Dates: February 11-12, 1957
Number of Entries/Dogs: 2,693/2,594
Best in Show Winner: The Afghan Hound Ch. Shirkhan of Grandeur, owned by Sunny Shay and Dorothy Chenade.
Group Winners: The Pekingese Ch. Chik-T’Sun of Caversham, owned by Mr. and Mrs. C. C. Venable (Toy Group); the Dalmatian Ch. Roadcoach Roadster, owned by Mrs. S. K. Allman, Jr. (Non-Sporting Group); the Cocker Spaniel Ch. Gail’s Ebony Don D, owned by Mr. and Mrs. Roy O’Nelson (Sporting Group); the Boxer Ch. Barrage of Quality Hill, owned by Mr. & Mrs. Jouett Shouse (Working Group); the Airedale Terrier Westhay Fioria of Harham, owned by Harold M. Florsheim (Terrier Group).
Best in Show Judge: Mrs. Beatrice H. Godsol
In the March 1957 issue of Dog World magazine, Editor Capt. Will Judy, reported that Madison Square Garden’s arrangement this year “appeared more roomy on both floors.” There appeared to be more young people at the 1957 Westminster Kennel Club dog show than there had been in previous years, according to a newspaper reporter Judy sat next to during the judging of the Sporting Group. Judy also noted during the Terrier Group that one man wore a cap and one woman wore slacks, which must have caused quite the surprise in 1957.
Poodles seemed to rule the 1957 show, at least until the Group judging. Among the 2,693 entries, 234 of them were Toy, Miniature and Standard Poodles. Included in the Poodle entries was the previous year’s Non-Sporting Group winner, the white Standard Poodle Kette, though he was defeated in the breed by a Puttencove entry. The breed with the next-highest amount of entries was the Dachshund with 163.
In his article on that year’s Westminster show, Judy proposed two ideas. The first was to eliminate the entries of puppies without blue ribbons. Puppies, at that time, were the exception to the rule that all dogs entered must have won a blue ribbon in either the US or Canada. Because of all the puppy entries in 1957, 750 entries had to be returned due to a lack of space. Getting rid of the puppy entries and making Westminster a “super-limited event,” Judy argued, would leave more room for top-quality dogs to be shown. His second proposal was for all dog shows to add a gundog exhibition like the one that appeared before the Best in Show judging at that year’s Westminster. Several Sporting breeds demonstrated their talents, and Judy suggested the exhibition would “brighten up” dog shows for the public.
Shirkhan was the first dog from the Hound Group to win the Garden. He was also the first Afghan Hound to win Best in Show at Westminster. The second, Ch. Kabiks The Challenger (‘Pepsi’), won in 1983 and had Shirkhan in his pedigree several times.

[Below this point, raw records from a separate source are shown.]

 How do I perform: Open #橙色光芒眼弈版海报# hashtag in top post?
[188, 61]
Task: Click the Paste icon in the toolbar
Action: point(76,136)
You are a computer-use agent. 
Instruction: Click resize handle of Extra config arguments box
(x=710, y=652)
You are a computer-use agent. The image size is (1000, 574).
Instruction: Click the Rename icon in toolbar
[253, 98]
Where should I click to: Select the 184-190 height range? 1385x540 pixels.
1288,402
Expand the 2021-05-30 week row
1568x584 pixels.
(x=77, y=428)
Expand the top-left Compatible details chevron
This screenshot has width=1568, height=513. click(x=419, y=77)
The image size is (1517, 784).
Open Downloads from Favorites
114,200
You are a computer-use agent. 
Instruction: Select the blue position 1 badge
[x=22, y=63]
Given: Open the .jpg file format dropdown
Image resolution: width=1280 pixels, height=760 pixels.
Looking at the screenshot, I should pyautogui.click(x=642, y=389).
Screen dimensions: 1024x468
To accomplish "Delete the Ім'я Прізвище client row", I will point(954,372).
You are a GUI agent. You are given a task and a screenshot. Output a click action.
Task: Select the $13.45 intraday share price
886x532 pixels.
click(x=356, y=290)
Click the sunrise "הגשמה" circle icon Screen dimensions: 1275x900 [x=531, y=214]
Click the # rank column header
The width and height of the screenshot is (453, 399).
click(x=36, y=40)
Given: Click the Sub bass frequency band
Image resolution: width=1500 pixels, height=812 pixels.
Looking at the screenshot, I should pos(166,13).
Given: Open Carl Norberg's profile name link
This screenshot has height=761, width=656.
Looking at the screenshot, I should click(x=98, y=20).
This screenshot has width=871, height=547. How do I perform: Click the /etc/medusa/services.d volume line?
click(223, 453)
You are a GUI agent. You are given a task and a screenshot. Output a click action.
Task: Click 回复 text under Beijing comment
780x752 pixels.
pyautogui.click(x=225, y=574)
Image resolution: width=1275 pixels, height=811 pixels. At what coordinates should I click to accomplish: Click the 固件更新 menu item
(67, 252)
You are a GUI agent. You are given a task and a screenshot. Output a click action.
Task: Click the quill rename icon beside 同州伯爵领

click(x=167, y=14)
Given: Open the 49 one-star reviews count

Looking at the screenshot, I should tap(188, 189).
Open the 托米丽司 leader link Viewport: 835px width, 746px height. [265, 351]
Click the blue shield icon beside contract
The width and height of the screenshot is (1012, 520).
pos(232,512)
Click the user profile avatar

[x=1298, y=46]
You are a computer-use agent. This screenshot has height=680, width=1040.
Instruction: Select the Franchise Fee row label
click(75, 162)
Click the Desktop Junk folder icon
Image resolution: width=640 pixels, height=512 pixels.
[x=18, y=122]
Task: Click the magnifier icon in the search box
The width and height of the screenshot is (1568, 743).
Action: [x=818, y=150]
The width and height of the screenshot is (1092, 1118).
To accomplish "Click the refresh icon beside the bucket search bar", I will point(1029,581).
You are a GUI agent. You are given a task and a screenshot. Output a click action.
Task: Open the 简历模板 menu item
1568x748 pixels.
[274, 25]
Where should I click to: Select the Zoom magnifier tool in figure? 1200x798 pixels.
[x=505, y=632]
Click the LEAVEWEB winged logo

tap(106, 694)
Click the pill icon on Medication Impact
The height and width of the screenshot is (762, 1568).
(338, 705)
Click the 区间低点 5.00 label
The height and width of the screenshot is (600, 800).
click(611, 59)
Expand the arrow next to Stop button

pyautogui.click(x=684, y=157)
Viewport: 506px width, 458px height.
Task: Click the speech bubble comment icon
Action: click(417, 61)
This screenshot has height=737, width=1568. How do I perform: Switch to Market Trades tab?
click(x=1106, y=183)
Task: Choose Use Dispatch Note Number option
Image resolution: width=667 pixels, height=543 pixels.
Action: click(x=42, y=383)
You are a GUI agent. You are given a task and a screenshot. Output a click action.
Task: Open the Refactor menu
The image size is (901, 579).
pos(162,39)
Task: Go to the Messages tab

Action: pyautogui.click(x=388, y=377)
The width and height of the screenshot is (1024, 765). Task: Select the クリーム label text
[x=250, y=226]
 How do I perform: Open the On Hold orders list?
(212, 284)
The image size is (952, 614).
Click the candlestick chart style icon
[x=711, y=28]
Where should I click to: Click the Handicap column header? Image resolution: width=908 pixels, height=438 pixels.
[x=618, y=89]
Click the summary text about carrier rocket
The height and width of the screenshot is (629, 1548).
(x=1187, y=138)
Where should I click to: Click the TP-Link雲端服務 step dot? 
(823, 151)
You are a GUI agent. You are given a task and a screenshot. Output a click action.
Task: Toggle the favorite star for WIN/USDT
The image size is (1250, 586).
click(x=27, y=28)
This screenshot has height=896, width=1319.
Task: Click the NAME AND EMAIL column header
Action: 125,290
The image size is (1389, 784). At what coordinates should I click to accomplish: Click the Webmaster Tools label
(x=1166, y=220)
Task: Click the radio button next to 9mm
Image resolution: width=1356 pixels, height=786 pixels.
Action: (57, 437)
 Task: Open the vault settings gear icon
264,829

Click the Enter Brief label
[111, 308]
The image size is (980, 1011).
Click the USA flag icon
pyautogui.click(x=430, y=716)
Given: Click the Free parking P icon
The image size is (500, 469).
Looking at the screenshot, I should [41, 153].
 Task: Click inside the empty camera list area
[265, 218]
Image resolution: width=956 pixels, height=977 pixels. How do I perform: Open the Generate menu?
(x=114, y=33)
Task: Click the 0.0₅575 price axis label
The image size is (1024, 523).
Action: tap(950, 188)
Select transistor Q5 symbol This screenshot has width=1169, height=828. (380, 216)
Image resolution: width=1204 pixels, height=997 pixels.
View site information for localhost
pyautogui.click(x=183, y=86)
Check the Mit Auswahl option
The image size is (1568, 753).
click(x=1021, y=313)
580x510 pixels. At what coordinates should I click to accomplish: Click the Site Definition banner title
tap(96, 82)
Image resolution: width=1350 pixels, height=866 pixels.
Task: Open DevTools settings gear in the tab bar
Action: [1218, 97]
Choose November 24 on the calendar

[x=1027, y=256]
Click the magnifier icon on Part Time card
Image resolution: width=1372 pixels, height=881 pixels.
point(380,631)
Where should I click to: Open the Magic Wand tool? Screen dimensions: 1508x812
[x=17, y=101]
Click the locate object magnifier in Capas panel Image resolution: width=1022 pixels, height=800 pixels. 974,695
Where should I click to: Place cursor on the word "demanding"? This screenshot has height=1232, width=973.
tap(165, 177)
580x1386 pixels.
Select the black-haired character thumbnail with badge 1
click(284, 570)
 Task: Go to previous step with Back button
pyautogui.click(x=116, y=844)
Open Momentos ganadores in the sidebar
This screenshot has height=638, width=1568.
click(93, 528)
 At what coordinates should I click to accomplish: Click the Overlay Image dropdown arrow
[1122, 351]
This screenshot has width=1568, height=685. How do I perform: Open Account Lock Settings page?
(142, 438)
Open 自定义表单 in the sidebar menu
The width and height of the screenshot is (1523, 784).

Other Historical Events of 1957
- Dwight D. Eisenhower is inaugurated for a second term as President of the United States.
- Toyota starts selling cars in the US.
- Malaya (now Malaysia) and Ghana both gain independence from Britain.
- The first animal to orbit the Earth, a dog named Laika, enters space aboard the Soviet Union’s Sputnik 2.
- “American Bandstand” makes its national debut on ABC.
A General History of the Westminster Dog Show
In the 1870s, a group of New York City sporting dog enthusiasts would get together in a hotel bar in Manhattan to talk about dogs. They called their group The Westminster Breeding Association, named after the hotel, and helped stage a dog show in Philadelphia celebrating the nation’s centennial. After changing the name to the Westminster Kennel Club, they held a dog show in 1877 in the Hippodrome at Gilmore’s Garden in New York City. For almost 140 consecutive years, the show has been held in New York City every February. The Westminster Kennel Club Show is one of the oldest continuous sporting events in the United States, second only to the Kentucky Derby, and is the oldest dog show in the United States. The coveted title of Best in Show wasn’t awarded until 1907, when it went to a Smooth Fox Terrier that also won the next two years. The show’s first television broadcast was in 1948. Westminster is one of the only benched shows in the United States, drawing large crowds to see all of the dogs entered.